In a recent interview with McKinsey & Company in April 2014, Richard Edelman used the term “chief engagement officer” to describe a Chief Executive Officer’s (CEO) new role, when discussing how today’s leaders can regain public trust. Rather than merely formulate policies, CEOs must step forward, meet communities both internally and externally, establish personal relationships, and genuinely listen to people’s concerns. I cannot agree more!
CEOs and their organizations are naturally linked together. CEOs, especially those who are also founders of their organizations, define corporate DNAs such as corporate character, mission, goals, purposes, culture, and values. For example, consider Apple’s innovative and ruthless culture under Steve Jobs and Facebook’s ‘hacker’ culture under the leadership of Mark Zuckerberg. From a public relations perspective, CEOs serve as the “face” and spokesperson of their companies, shaping their firm’s corporate image in the eyes of their external constituencies. Moreover, as the top leaders and symbols of power within an organization, CEOs can support and participate in communication programs, set the tone for internal communication, and create communication systems that can be managed effectively.

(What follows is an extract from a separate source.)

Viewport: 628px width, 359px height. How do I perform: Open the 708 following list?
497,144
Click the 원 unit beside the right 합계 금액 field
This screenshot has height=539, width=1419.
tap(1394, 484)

More importantly, CEOs can act as “chief engagement officers” and directly interact with their employees through leadership and executive communication. This is particularly relevant in today’s social media era when communication hierarchies have been blurred by the interactive, personal, democratic, empowering, and relational features of social media tools. Thus, the power distance has been reduced, bringing CEOs into life and allowing them to communicate with their employees in a friendly, authentic, and informal manner. Before coming down to the question how CEOs should communicate internally—which I will tackle in my future blog entries—we should ask ourselves: why does this matter? In my recent study, I surveyed 545 employees from different organizations and industries in the United States regarding their attitudes and experiences with CEO internal communications. Several interesting findings were revealed:
- CEO communication quality influences CEO credibility. When employees perceive CEO communication as excellent or satisfactory, their perception of the CEO improves. They view their leader as a highly credible, dependable, and reliable expert with an advanced level of skills and knowledge.
- CEO credibility builds internal reputation, which in turn boosts employee engagement. Employees who perceive their CEOs as highly trustworthy, credible, competent, and qualified tend to like their company more, express more confidence toward their organization, and have a more favorable assessment of their organization’s reputation. Such employees tend to have a higher level of engagement, dedication, absorption, and loyalty to their organization.
- Effective CEO communication empowers employees. Effective CEO communication with employees – that is two-way, open, responsive, sincere, compassionate, and respectful – can instill in the employees a sense of empowerment and appreciation. Such communication efforts create an empowered workforce that is happier and more committed to the organization, which eventually contributes to the organizational performance. Moreover, such employees identify more with their organization and are more willing to walk the extra mile, express their opinion, and make a difference in the organization.
- Effective CEO communication makes CEOs better leaders. Leadership is enacted through communication. Hence, effective communication is the key to achieving an effective, transformational, charismatic, authentic, and participative leadership style. When employees perceive CEO communication as excellent and satisfactory, they tend to rate their CEOs as transformational and authentic leaders.
Indeed, effective or not, CEO–employee communication influences the perceptions of employees toward the top management and employees’ morale and attitudes toward their workplace.
A simple checklist
In today’s social era, public relations professionals must harness the power of the CEOs as the “chief engagement officer.” Here’s a simple checklist to help you start.
- Educate CEOs about their vital roles in organizational internal communication. CEOs should be fully aware of how their style and quality of communication can influence organizational perceptions, employee morale, and engagement.
- Assist CEOs in developing a suitable, unique, and consistent communication style, which is congruent with CEO’s personality, character, and leadership style, and organizational culture and climate.
- Prepare CEOs with key messages that are aligned with business goals and objectives and tailored for each target audience (e.g.,C-Suite, middle/lower-level management, staff/line managers, and non-management employees).
- Equip CEOs with effective communication tools. This includes traditional tools, such as face-to-face channels, print publications, email, and phones, as well as new technological tools such as blogs, intranet, social networking sites, instant messengers, and video-/tele-conferences.
- Encourage CEOs to be open-minded, embrace changes, and build a prominent and visible social media presence. CEOs should be encouraged to personally interact with their employees via social media and proactively listen to them.
- Develop metrics to evaluate the effectiveness of internal CEO communication, diagnose problems, document success, and set clear direction for future efforts.
Rita Linjuan Men, Ph.D., is an assistant professor of public relations at Southern Methodist University and assistant research director for the Institute for Public Relations’ Organizational Communication Research Center.